● PROBLEM STATEMENT: Rename "red arrow" to "highlighted arrow" throughout the material below. Reproduce everything else unchanged.

Records of locating words and elements:
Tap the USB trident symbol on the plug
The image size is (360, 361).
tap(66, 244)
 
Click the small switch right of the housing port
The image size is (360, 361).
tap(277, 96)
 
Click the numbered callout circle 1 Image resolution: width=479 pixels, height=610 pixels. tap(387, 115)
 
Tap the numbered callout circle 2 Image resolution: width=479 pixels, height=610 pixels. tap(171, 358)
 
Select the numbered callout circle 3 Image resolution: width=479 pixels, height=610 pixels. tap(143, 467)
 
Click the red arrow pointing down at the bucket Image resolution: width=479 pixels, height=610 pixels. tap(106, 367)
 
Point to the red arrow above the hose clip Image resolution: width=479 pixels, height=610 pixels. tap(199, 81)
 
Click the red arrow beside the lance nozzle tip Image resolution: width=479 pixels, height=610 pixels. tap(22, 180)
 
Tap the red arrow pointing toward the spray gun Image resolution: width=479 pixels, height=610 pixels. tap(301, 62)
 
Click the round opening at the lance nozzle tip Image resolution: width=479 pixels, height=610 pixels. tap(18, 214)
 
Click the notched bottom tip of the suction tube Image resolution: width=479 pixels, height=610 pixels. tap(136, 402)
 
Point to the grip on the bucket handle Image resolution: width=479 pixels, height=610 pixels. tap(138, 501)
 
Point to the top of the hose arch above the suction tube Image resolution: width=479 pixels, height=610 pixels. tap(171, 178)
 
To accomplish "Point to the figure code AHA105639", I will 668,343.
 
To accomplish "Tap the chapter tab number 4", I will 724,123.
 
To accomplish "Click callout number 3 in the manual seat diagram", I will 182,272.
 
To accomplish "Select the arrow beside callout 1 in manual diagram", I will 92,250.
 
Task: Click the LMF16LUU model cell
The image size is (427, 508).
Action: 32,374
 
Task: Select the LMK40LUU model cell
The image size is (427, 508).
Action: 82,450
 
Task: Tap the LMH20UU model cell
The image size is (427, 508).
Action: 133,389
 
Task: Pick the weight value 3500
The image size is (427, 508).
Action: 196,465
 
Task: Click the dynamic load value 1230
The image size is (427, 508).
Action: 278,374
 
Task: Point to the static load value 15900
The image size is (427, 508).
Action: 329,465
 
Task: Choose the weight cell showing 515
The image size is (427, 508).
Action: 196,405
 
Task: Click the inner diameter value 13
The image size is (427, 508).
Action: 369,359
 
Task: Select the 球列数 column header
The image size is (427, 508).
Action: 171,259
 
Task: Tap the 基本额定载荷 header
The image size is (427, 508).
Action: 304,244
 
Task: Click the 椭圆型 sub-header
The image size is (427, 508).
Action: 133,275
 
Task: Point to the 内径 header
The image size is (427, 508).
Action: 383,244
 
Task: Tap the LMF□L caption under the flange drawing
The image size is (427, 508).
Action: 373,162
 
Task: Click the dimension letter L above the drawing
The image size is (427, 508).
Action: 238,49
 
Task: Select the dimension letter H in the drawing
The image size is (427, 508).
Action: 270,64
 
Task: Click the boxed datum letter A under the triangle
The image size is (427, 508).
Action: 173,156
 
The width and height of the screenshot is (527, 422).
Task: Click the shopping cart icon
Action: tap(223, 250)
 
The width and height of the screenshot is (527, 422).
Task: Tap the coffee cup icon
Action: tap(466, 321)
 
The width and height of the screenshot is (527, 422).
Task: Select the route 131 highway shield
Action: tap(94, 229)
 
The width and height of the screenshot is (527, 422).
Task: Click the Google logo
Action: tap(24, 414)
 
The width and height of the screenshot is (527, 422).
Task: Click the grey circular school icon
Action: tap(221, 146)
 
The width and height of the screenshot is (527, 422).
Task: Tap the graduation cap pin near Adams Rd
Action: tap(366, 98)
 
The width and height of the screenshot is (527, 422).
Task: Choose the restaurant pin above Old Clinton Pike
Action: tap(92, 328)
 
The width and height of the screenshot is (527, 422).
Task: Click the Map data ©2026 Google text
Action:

● WRITTEN SOLUTION:
Tap the USB trident symbol on the plug
The image size is (360, 361).
tap(66, 244)
 
Click the small switch right of the housing port
The image size is (360, 361).
tap(277, 96)
 
Click the numbered callout circle 1 Image resolution: width=479 pixels, height=610 pixels. tap(387, 115)
 
Tap the numbered callout circle 2 Image resolution: width=479 pixels, height=610 pixels. tap(171, 358)
 
Select the numbered callout circle 3 Image resolution: width=479 pixels, height=610 pixels. tap(143, 467)
 
Click the highlighted arrow pointing down at the bucket Image resolution: width=479 pixels, height=610 pixels. tap(106, 367)
 
Point to the highlighted arrow above the hose clip Image resolution: width=479 pixels, height=610 pixels. tap(199, 81)
 
Click the highlighted arrow beside the lance nozzle tip Image resolution: width=479 pixels, height=610 pixels. tap(22, 180)
 
Tap the highlighted arrow pointing toward the spray gun Image resolution: width=479 pixels, height=610 pixels. tap(301, 62)
 
Click the round opening at the lance nozzle tip Image resolution: width=479 pixels, height=610 pixels. tap(18, 214)
 
Click the notched bottom tip of the suction tube Image resolution: width=479 pixels, height=610 pixels. tap(136, 402)
 
Point to the grip on the bucket handle Image resolution: width=479 pixels, height=610 pixels. tap(138, 501)
 
Point to the top of the hose arch above the suction tube Image resolution: width=479 pixels, height=610 pixels. tap(171, 178)
 
To accomplish "Point to the figure code AHA105639", I will 668,343.
 
To accomplish "Tap the chapter tab number 4", I will 724,123.
 
To accomplish "Click callout number 3 in the manual seat diagram", I will 182,272.
 
To accomplish "Select the arrow beside callout 1 in manual diagram", I will 92,250.
 
Task: Click the LMF16LUU model cell
The image size is (427, 508).
Action: 32,374
 
Task: Select the LMK40LUU model cell
The image size is (427, 508).
Action: 82,450
 
Task: Tap the LMH20UU model cell
The image size is (427, 508).
Action: 133,389
 
Task: Pick the weight value 3500
The image size is (427, 508).
Action: 196,465
 
Task: Click the dynamic load value 1230
The image size is (427, 508).
Action: 278,374
 
Task: Point to the static load value 15900
The image size is (427, 508).
Action: 329,465
 
Task: Choose the weight cell showing 515
The image size is (427, 508).
Action: 196,405
 
Task: Click the inner diameter value 13
The image size is (427, 508).
Action: 369,359
 
Task: Select the 球列数 column header
The image size is (427, 508).
Action: 171,259
 
Task: Tap the 基本额定载荷 header
The image size is (427, 508).
Action: 304,244
 
Task: Click the 椭圆型 sub-header
The image size is (427, 508).
Action: 133,275
 
Task: Point to the 内径 header
The image size is (427, 508).
Action: 383,244
 
Task: Tap the LMF□L caption under the flange drawing
The image size is (427, 508).
Action: 373,162
 
Task: Click the dimension letter L above the drawing
The image size is (427, 508).
Action: 238,49
 
Task: Select the dimension letter H in the drawing
The image size is (427, 508).
Action: 270,64
 
Task: Click the boxed datum letter A under the triangle
The image size is (427, 508).
Action: 173,156
 
The width and height of the screenshot is (527, 422).
Task: Click the shopping cart icon
Action: tap(223, 250)
 
The width and height of the screenshot is (527, 422).
Task: Tap the coffee cup icon
Action: tap(466, 321)
 
The width and height of the screenshot is (527, 422).
Task: Select the route 131 highway shield
Action: tap(94, 229)
 
The width and height of the screenshot is (527, 422).
Task: Click the Google logo
Action: tap(24, 414)
 
The width and height of the screenshot is (527, 422).
Task: Click the grey circular school icon
Action: tap(221, 146)
 
The width and height of the screenshot is (527, 422).
Task: Tap the graduation cap pin near Adams Rd
Action: tap(366, 98)
 
The width and height of the screenshot is (527, 422).
Task: Choose the restaurant pin above Old Clinton Pike
Action: tap(92, 328)
 
The width and height of the screenshot is (527, 422).
Task: Click the Map data ©2026 Google text
Action:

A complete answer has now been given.